Tres años después los hermanos Mendieta Saavedra se graduaron como Técnicos en Artes Plásticas y aunque fue un gran logro, Miguel Ángel no pudo entrar a la universidad. Se dedicó a 'tirar mazo' para contribuir a la economía de la casa. Lo había hecho antes, sobreviviendo en la informalidad de la calle. Un par de años después se presentó la oportunidad para él y su hermano de vivir del arte. Lo que amaban. Había dos plazas de trabajo, una en el Museo de Arte Contemporáneo (antes Fundación Panarte) y otra el departamento de Cultura de la universidad de Panamá. Miguel Antonio optó por la oferta del museo como ayudante del artista Julián Velásquez, maestro de la serigrafía. Entró aprendiendo una tendencia artística que no conocía y lo hizo durante dos décadas, sumando otras experiencias posteriores y externas en la reproducción de obras de arte. Ayudaba en todo. Matrices de colores, marcas de agua, firmas originales de los artistas, y tuvo que ver con obras de los consagrados Chong Neto, Guillermo Trujillo, Alfredo Sinclair, Alberto Dutary, Coqui Calderón, Brooke Alfaro, Iván Delgado, Antonio Madrid. Fue entonces este oficio el portón que lo introdujo de verdad al mundo al que quería pertenecer. Se sintió diferente invitado a subastas, seminarios, bienales, ferias, exposiciones. Reproducía arte, pintaba, existía, lo incluían. Era la liberación misma de los traumas ocasionados por aquel accidente de la niñez.
Un tiempo se fue a trabajar con la galerista Mary Palma y empezando este siglo XXI viajó a los Estados Unidos, en busca de aventuras. Llegó a Los Ángeles y siguió a Las Vegas, Nevada, buscando un mejor nivel de vida, Pintaba para eventos que organizaban las comunidades panameñas residentes en esos lugares y después de ocho años regresó a Panamá. La brújula que le señaló el arte al comienzo, se perdió. Encontró oficio en una de las actividades menos coherentes para un artista plástico: agente de seguridad en complejos hoteleros.
Fue como si el tiempo hubiera pasado por su humanidad sin recordarle siquiera la misión de vida, hasta que, con altibajos, volvió a la pintura.
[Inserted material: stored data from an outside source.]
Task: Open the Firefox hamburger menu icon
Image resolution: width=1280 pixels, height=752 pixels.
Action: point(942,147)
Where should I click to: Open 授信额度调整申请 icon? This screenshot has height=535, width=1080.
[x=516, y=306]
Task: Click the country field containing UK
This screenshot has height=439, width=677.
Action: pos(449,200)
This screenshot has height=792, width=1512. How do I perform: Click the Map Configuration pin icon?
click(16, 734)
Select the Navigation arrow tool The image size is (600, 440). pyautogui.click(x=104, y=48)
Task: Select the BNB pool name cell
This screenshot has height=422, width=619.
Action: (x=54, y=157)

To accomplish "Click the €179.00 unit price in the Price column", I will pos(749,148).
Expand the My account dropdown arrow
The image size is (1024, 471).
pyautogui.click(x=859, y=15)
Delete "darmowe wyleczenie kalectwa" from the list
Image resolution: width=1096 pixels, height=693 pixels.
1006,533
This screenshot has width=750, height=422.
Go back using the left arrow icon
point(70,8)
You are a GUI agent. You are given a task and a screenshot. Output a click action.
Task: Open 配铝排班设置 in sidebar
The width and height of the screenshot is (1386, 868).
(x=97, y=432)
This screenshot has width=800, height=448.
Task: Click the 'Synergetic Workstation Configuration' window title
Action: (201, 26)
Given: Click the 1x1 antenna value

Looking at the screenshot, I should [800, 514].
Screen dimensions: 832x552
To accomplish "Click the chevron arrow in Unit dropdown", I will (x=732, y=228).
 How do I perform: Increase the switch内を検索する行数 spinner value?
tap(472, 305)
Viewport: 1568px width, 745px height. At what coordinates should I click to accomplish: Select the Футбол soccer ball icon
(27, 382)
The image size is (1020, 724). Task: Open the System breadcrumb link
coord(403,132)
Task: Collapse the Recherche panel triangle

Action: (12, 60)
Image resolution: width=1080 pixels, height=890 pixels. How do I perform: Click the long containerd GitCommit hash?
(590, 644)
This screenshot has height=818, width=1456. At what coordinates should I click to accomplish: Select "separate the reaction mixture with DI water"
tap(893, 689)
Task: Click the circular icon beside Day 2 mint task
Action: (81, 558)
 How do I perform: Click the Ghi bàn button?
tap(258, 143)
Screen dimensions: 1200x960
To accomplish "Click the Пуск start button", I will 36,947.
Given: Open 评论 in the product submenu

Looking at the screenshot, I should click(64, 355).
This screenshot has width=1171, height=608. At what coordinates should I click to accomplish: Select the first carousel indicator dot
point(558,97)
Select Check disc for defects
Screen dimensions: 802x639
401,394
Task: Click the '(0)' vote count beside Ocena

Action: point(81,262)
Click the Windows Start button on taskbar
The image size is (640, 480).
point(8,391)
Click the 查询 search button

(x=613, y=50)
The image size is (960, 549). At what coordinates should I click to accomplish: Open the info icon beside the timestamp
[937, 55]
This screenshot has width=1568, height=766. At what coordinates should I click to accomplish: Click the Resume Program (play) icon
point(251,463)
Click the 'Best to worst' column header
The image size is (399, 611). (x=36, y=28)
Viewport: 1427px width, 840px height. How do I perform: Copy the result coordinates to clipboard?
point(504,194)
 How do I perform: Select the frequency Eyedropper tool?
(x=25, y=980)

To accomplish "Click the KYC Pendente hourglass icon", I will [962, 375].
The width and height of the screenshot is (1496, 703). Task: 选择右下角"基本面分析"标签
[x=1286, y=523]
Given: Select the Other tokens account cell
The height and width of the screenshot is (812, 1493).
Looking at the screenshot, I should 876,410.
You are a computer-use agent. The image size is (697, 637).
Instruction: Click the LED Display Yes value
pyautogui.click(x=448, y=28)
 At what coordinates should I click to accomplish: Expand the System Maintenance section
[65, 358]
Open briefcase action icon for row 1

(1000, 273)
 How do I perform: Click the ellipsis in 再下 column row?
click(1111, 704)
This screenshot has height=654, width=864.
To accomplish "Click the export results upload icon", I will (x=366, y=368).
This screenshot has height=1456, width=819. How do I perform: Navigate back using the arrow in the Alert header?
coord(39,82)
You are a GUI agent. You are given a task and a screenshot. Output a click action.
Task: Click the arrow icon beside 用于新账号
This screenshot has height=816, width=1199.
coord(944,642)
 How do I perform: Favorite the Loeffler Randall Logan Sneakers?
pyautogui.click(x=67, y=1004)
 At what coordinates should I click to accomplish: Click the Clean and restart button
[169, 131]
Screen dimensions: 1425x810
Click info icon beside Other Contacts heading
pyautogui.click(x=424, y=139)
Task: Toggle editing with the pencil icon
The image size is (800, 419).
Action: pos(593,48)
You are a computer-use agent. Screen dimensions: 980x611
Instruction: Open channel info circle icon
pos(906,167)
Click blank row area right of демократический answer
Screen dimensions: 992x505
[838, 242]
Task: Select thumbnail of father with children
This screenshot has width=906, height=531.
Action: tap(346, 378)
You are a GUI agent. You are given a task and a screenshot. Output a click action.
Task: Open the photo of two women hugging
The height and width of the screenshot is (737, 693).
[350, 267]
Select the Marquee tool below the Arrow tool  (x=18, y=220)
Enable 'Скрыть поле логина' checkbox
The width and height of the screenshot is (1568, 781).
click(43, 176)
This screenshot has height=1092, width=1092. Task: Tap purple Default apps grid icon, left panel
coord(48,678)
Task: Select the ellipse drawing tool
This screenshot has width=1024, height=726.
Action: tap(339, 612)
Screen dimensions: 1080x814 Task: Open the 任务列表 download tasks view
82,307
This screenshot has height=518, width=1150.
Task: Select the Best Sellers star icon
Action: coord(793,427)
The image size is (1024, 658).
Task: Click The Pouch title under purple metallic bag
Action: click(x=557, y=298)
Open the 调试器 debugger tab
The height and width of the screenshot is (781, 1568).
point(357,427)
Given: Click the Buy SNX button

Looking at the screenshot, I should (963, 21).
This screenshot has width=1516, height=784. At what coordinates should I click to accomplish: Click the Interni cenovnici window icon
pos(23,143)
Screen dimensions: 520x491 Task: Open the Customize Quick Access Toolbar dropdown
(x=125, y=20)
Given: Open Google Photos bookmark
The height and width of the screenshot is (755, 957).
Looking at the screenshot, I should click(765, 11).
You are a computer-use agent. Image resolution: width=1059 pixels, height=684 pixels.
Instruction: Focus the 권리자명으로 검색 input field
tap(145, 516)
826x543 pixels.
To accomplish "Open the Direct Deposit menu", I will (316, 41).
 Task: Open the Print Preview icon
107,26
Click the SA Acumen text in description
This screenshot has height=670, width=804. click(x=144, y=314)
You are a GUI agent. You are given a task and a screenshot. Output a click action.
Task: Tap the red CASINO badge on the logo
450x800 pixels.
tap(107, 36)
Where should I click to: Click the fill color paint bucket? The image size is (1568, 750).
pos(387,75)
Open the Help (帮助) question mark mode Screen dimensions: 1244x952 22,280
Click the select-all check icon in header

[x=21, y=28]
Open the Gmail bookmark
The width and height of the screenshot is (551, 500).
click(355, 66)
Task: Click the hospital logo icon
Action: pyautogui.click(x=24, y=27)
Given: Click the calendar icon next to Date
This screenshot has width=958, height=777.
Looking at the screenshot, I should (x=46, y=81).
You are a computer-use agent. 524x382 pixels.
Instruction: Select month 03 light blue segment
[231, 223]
Quería ser él mismo otra vez. En pandemia tomó el pincel y se decantó por el acrílico para imaginar colores y paisajes.
Hoy se halla en un proceso que le permite congraciarse con el estilo que más lo ha seducido, el retrato. Intenta asumirlo desde la perspectiva hiperrealista: objetos, animales, aves, figuras humanas vestidas con motivos folclóricos a los que encomienda su devoción por el detalle. Quizás para la academia, o la lectura crítica, el trabajo artístico de Miguel Antonio sea mero copismo, una categoría despreciada por las vanguardias y los vuelos del arte en el ancho mundo digital. Pero ha sido un recurso por el que todos los artistas plásticos han desfilado. Unos por experimentación. Otros para exiliarse.
Dice Wikipedia que “el hiperrealismo, aunque fotográfico en esencia, a menudo implica un enfoque más suave y mucho más complejo del tema representado, presentándolo como un objeto vivo, tangible. Estos objetos y escenas en las pinturas y esculturas del hiperrealismo se detallan meticulosamente para crear la ilusión de una realidad no vista en la foto original”. A esa ilusión, Miguel Antonio la llama espejismo. Y siendo sinceros, hay momentos que lo consigue. Es cuando despierta emoción y el espectador sencillamente se excita. Como le ocurrió a la diputada aquella tarde en el Salón Azul de la Asamblea Nacional, con el niño vestido de montuno. Y cuando el artista confesó que pinta desde muy joven con un solo ojo.